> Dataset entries
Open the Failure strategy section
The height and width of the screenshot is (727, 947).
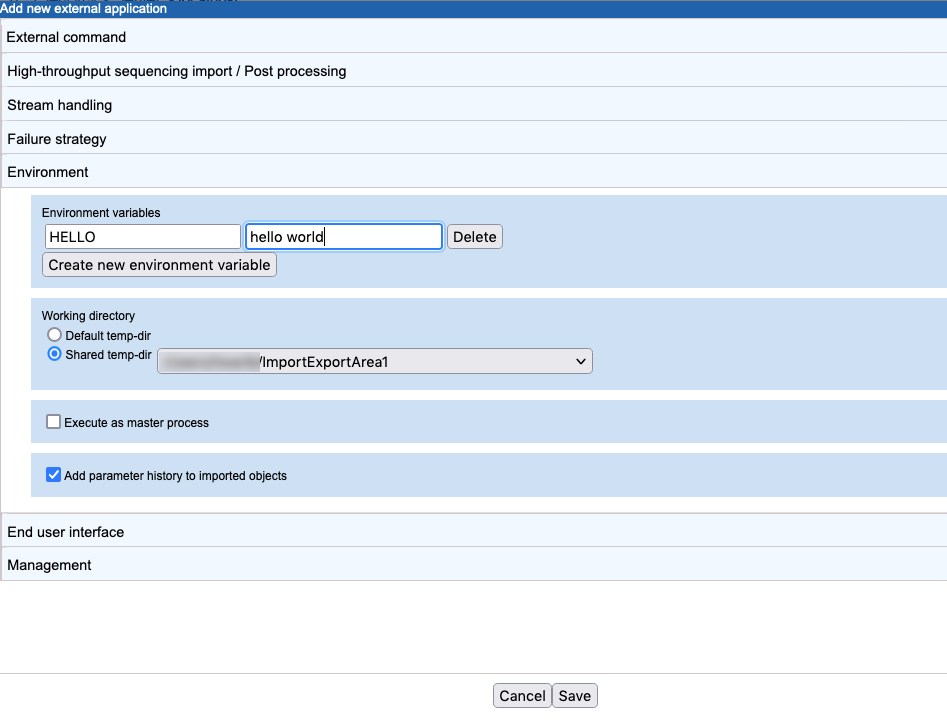pos(57,139)
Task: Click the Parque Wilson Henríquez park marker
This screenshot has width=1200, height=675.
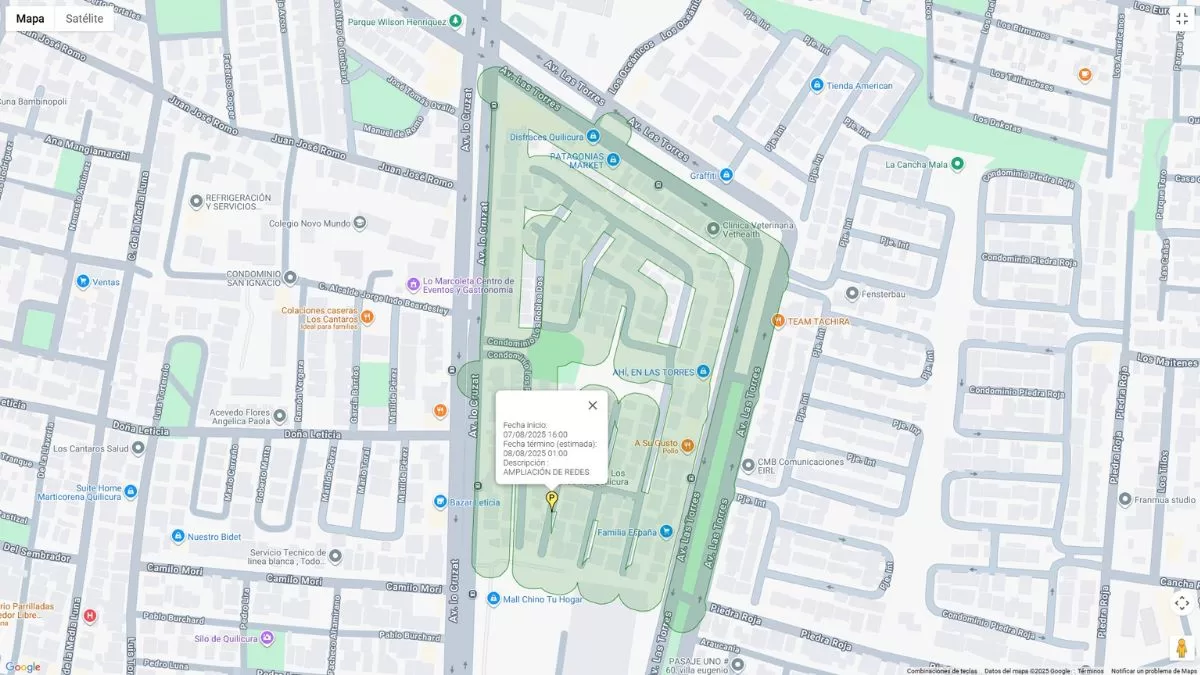Action: [x=456, y=21]
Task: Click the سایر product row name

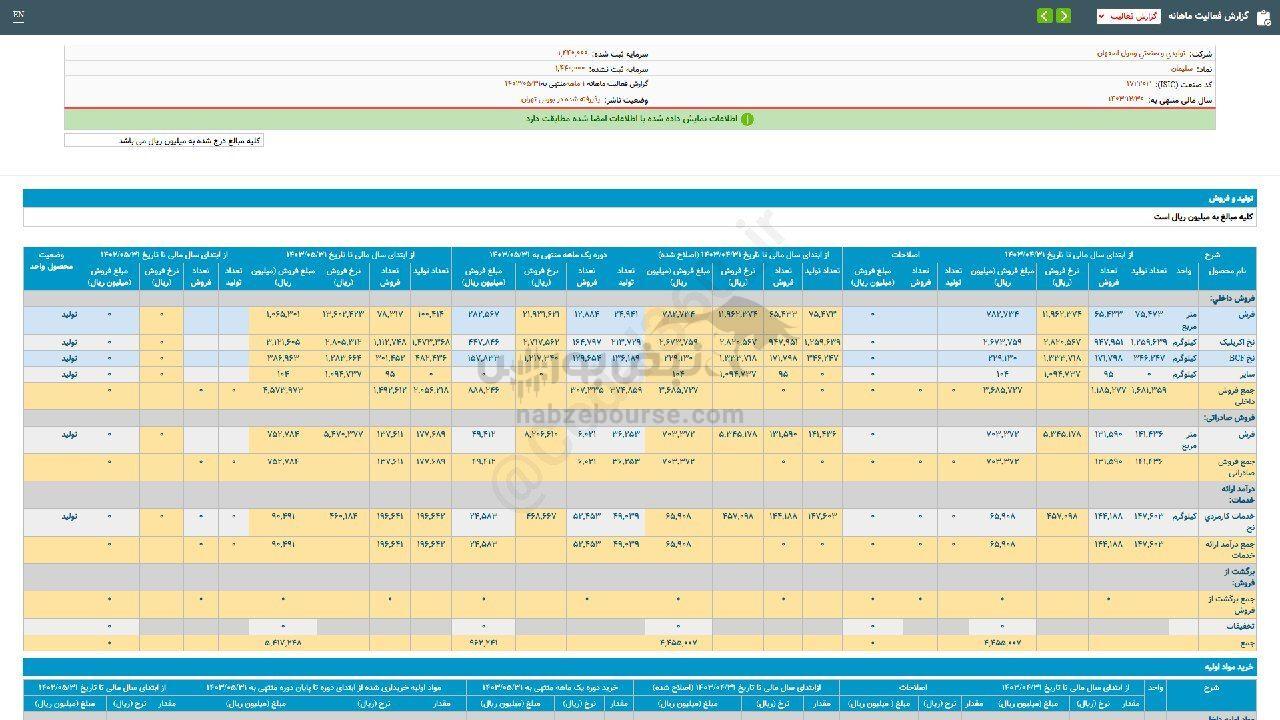Action: [x=1240, y=374]
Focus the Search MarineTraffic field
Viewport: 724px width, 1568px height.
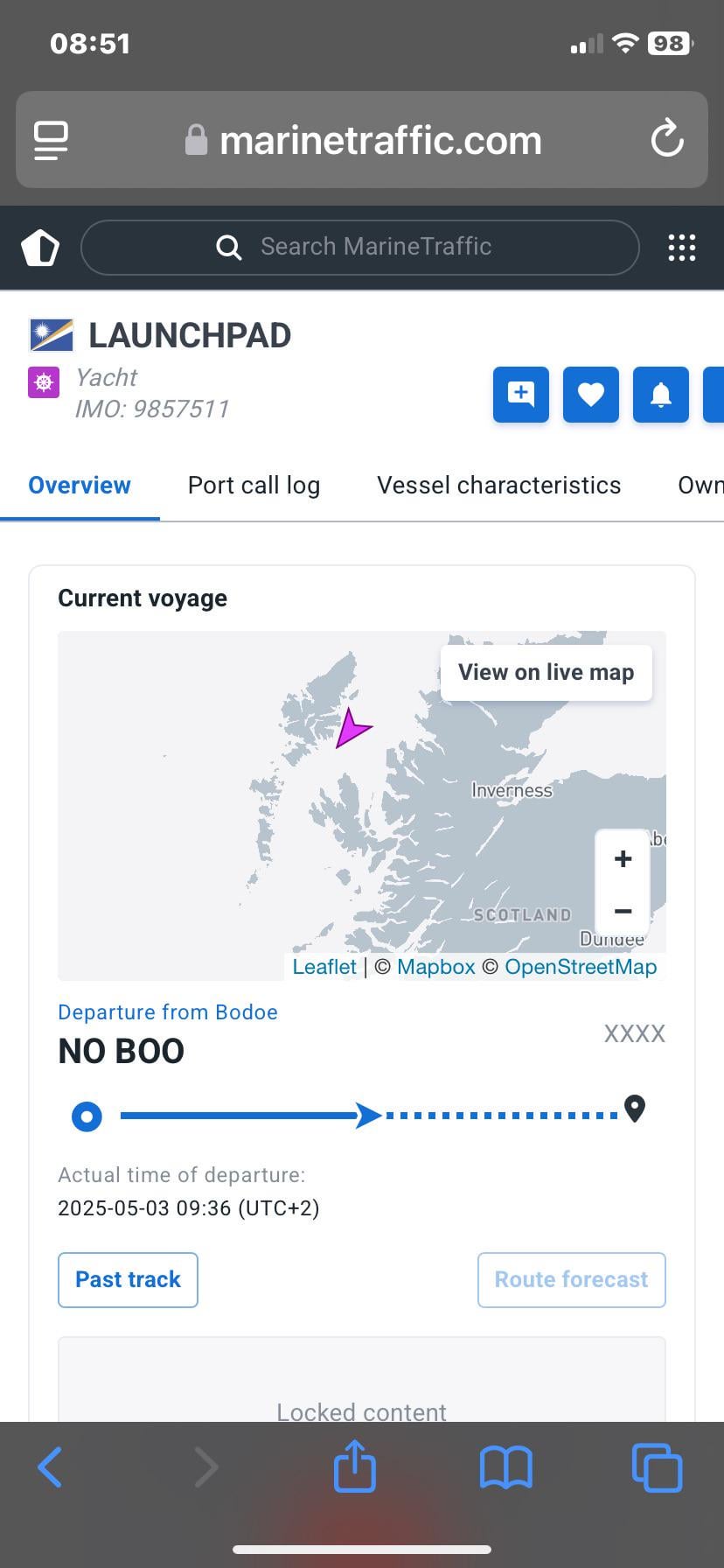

> WORK TO COMPLETE
Output the lines above in full and exactly. Leave out every picture.

> YOUR SOLUTION
Open the Failure strategy section
The height and width of the screenshot is (727, 947).
pos(57,139)
Task: Click the Parque Wilson Henríquez park marker
This screenshot has width=1200, height=675.
Action: [x=456, y=21]
Task: Click the سایر product row name

Action: [x=1240, y=374]
Focus the Search MarineTraffic field
Viewport: 724px width, 1568px height.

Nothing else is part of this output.